# Action item
Reproduce the passage on executive roles from "And then, of" up to and including "should we employ?", replacing "leader" with "manager".

# Extract to read
☆ ☆ ☆ ☆ ☆ ☆ ☆

And then, of course, there's a whole bunch of table stakes stuff. They have to be running their
business well. They have to be a good leader that people want to work for. They have to hire
a great team that elevates them and the company. They have to be thoughtful and strategic about
the market space that the company's in. They're not just working the levers in the factory,
they're thinking like, what new markets should we enter? What new growth areas should we employ?
Like we just talked about, what new companies should we acquire? They also need to be thinking
ahead. And I think being good on metrics, good on strategy, and good on market helps CMOs
spar with CEOs in a way that builds trust. It's interesting that you say that block post you
titled most CMOs get fired, and it connects with something KC winners noted that most CPOs also
get fired. Chief product officers, I forget the quote, but it's something like the most you can
help for is a couple swings at the bat before you get fired as a CPO. Why do you think this is so
common for these kind of chief C-suite roles to startups to not work out? They're incredibly
hard jobs, right? The chief product officer and the chief marketing officer are both
strategy jobs with difficult to measure results because some of them are direct and some of
them are indirect. And I think both of them get swept up when a company's not performing well,
too, right? Like if company's not performing well, you can kind of swap out the head of product and
the next one will be more strategic and deliver faster. And in fact, I've worked in one of the
roles. The CFO was really after my chief product officer and ultimately got him fired because he
wanted to move everything offshore and develop faster and he didn't want to replatform and he
didn't want to deal with the technical debt. And the CFO was sure that it was the CPO's fault.

☆ ☆ ☆ ☆ ☆ ☆ ☆

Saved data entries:
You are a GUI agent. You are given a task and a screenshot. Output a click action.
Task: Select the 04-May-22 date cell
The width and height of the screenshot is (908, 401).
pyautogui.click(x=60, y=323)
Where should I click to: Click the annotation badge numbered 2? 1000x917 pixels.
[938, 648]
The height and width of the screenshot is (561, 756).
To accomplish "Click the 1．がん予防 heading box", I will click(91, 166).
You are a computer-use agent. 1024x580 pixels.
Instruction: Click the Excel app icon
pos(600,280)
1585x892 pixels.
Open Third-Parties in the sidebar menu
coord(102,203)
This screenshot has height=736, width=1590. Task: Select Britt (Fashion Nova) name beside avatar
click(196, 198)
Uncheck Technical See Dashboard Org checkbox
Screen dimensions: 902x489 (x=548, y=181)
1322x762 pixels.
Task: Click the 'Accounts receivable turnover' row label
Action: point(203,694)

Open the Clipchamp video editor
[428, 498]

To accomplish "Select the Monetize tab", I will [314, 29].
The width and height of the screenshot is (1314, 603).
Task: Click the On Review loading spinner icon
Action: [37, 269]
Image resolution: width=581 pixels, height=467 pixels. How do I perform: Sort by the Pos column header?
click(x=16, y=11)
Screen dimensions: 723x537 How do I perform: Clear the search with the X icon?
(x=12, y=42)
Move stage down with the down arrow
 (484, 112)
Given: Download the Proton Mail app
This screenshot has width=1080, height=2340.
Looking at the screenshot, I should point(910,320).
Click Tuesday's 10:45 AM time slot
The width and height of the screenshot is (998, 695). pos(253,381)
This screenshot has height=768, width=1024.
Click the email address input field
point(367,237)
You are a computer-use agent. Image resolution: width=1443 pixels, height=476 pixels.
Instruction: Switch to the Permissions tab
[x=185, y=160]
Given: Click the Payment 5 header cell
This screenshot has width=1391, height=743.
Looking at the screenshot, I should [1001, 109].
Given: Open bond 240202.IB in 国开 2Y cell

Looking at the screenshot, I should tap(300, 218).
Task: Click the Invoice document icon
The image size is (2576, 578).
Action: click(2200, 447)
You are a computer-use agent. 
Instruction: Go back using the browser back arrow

☆ ☆ ☆ ☆ ☆ ☆ ☆

# Solution
And then, of course, there's a whole bunch of table stakes stuff. They have to be running their
business well. They have to be a good manager that people want to work for. They have to hire
a great team that elevates them and the company. They have to be thoughtful and strategic about
the market space that the company's in. They're not just working the levers in the factory,
they're thinking like, what new markets should we enter? What new growth areas should we employ?